Hi,
By mistake I sent a private message so for people interested here is the
conversation:
Thanks
I guess the problem is that I read almost everywhere to always use the same
analyzers for index and query time.
I'm not a search export so I follow this advice.
But yes it seems right that it is because of the search term tokenization
into "cou" and "couc" and other tokens...
So in my index there are "cou" and "couc" and other tokens...
And my query is tokenized into "cou" and "couc" and other tokens...
Wouldn't it make sense that the largest maching token is choosed?
My intuition tells me that the "positions offsets" are kind of attached to
the indexed tokens no?
So if the match happens on many tokens, it would be nice to:
- Not have a biased scoring because of the number of tokens
- Keep the largest token so that my highlight is based on the position
offsets of "couc" and not "cou"
Perhaps there is an option to do that?
Answer:
In the case of EgdeNGram it is best to only apply it at index time
(e.g. in the case for autocomplete like functionality).
I think the fast vector highlighter just prefers the shortest match if
it occurs on the same location.
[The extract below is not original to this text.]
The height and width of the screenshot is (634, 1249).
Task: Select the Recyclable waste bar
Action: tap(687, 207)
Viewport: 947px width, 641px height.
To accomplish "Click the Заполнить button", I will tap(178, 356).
Each token does have an offset
stored in the term vector inside the index, but I'm not sure if what
you want is possible with fast vector highlighting.
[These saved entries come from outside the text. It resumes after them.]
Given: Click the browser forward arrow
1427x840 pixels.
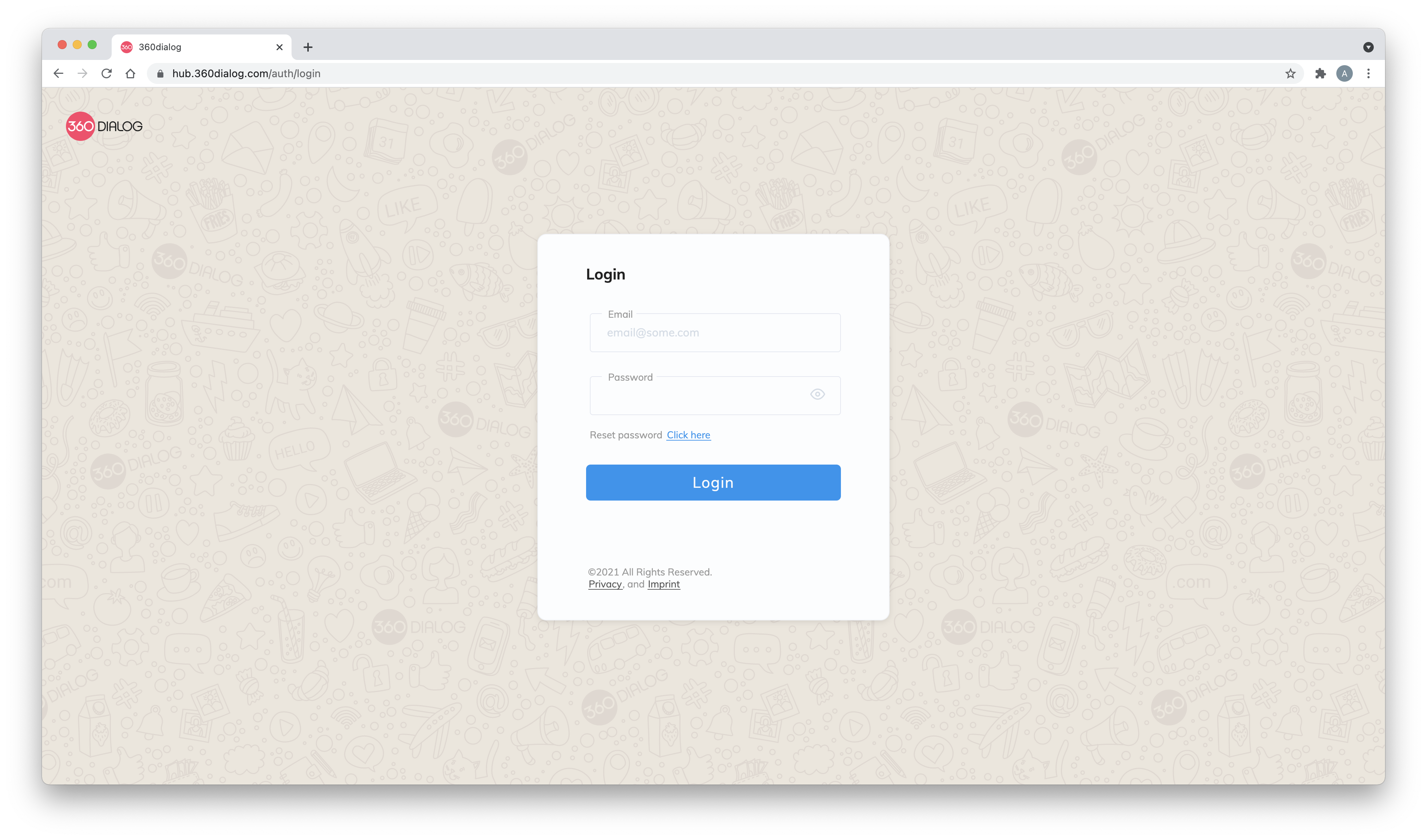Looking at the screenshot, I should tap(83, 73).
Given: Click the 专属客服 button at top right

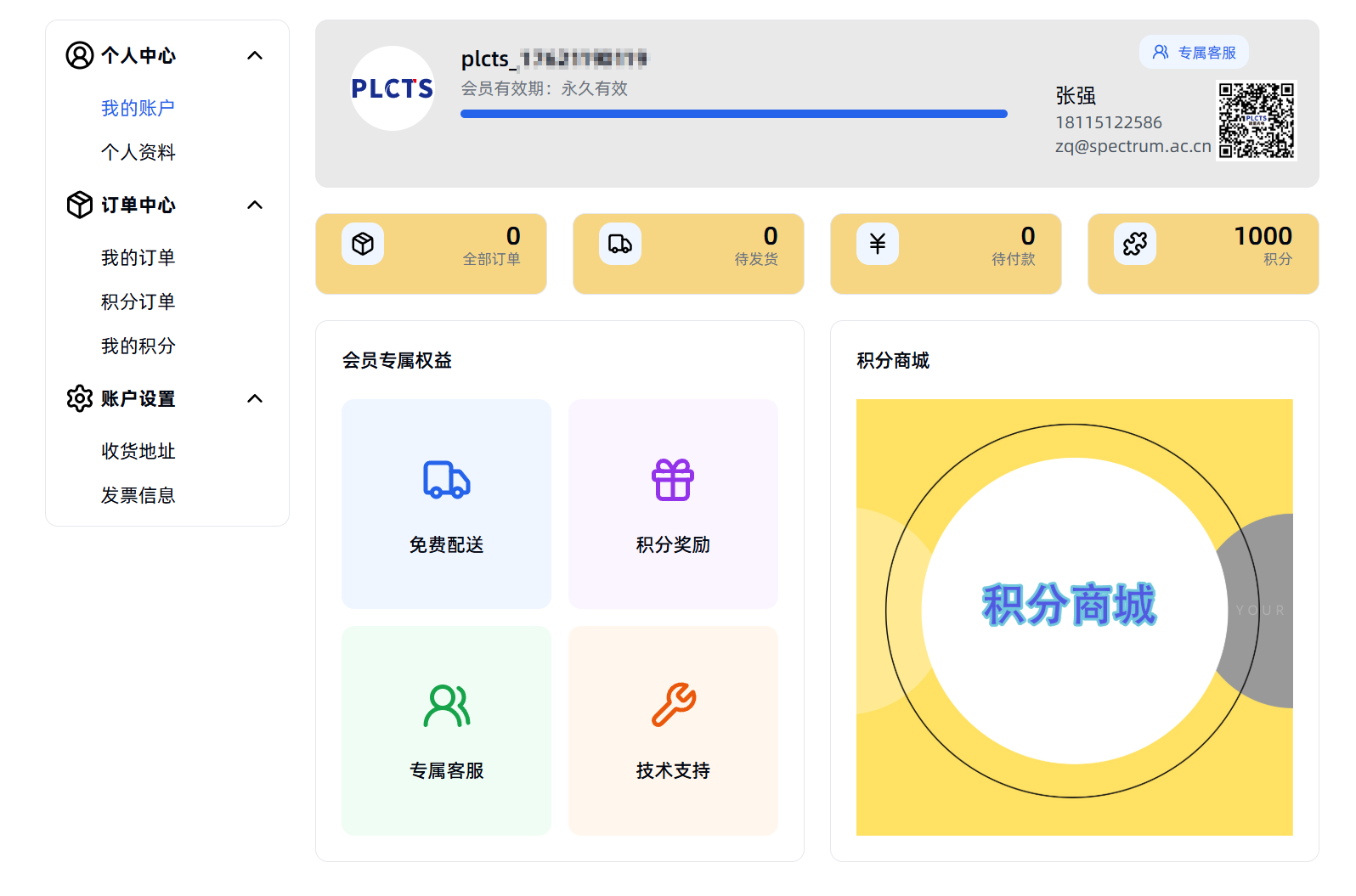Looking at the screenshot, I should [x=1194, y=53].
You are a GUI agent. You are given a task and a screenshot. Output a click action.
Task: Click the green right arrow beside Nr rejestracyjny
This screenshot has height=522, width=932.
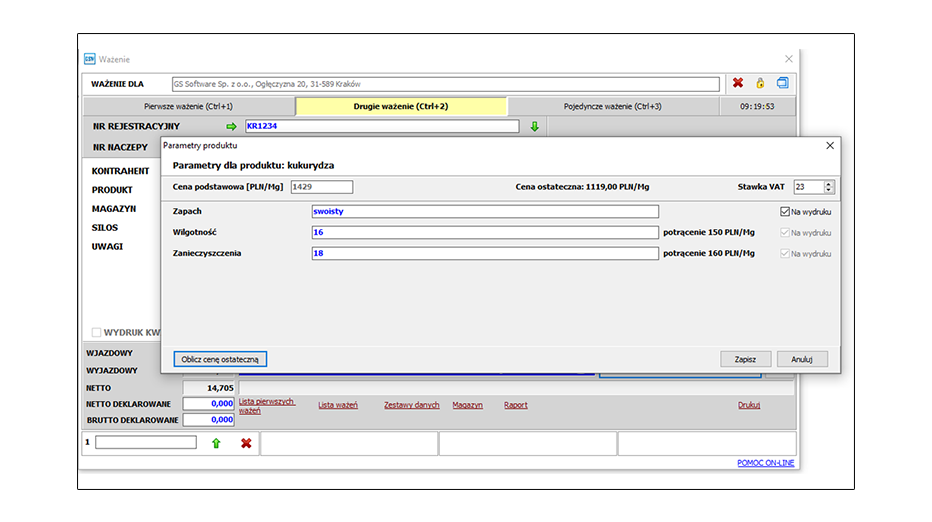pyautogui.click(x=232, y=127)
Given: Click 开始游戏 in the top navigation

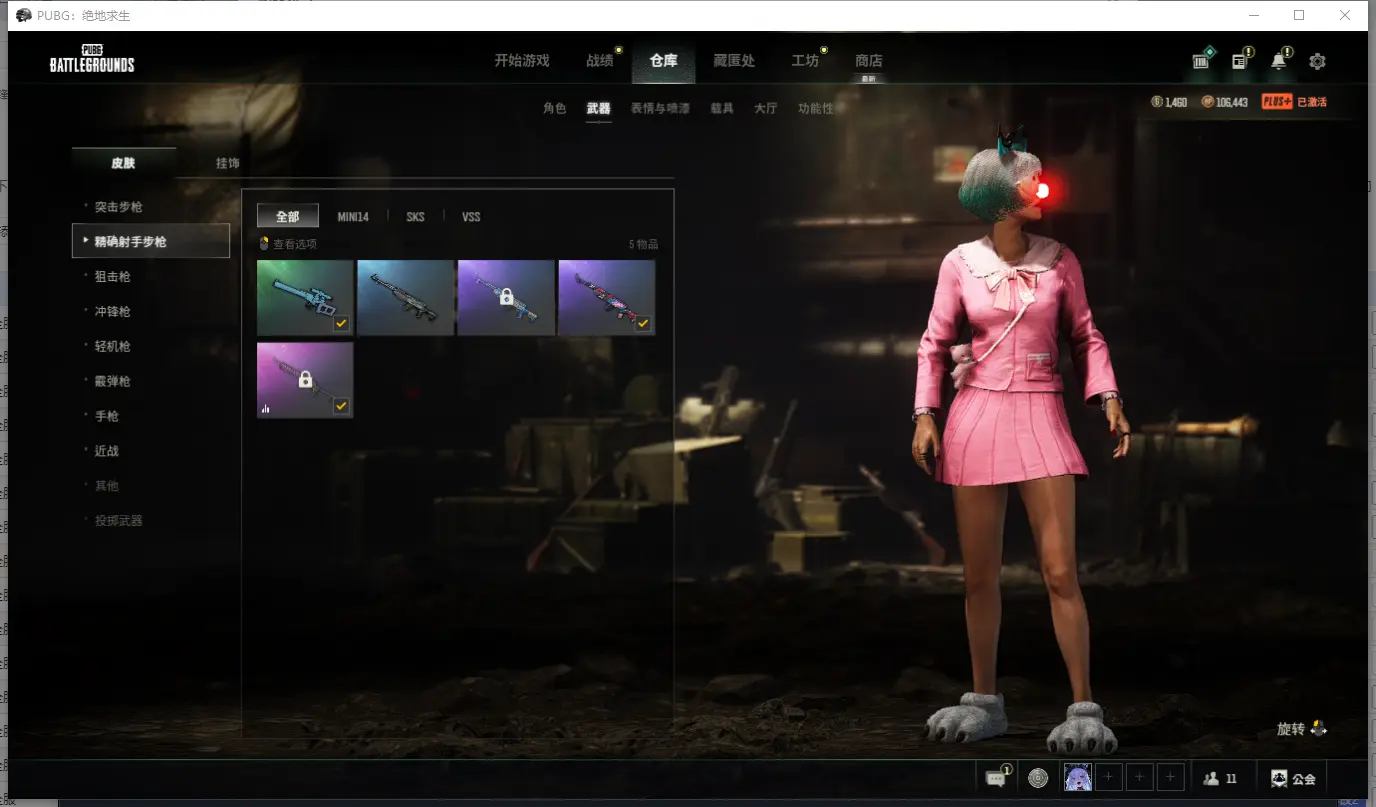Looking at the screenshot, I should point(522,61).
For normal ngram token filter it usually does make sense to have have
it configured at both query and index time.
Martijn
On Tuesday, January 1, 2013 10:14:17 PM UTC+1, Sébastien Lorber wrote:
Hello,
I've posted a question on StackOverflow but nobody answered:
java - Elasticsearch - EdgeNgram + highlight + term_vector = bad highlights - Stack Overflow
Does someone know why when using position offsets, edge ngrams only
highlights the smallest matching token?
I would expect it to highlight the longest matching token, because with an
edge-ngrams with min size = 3, this gives me a highlight of 3 chars while
there should be another matching token of 5 or 6 chars (for exemple)
Thanks
--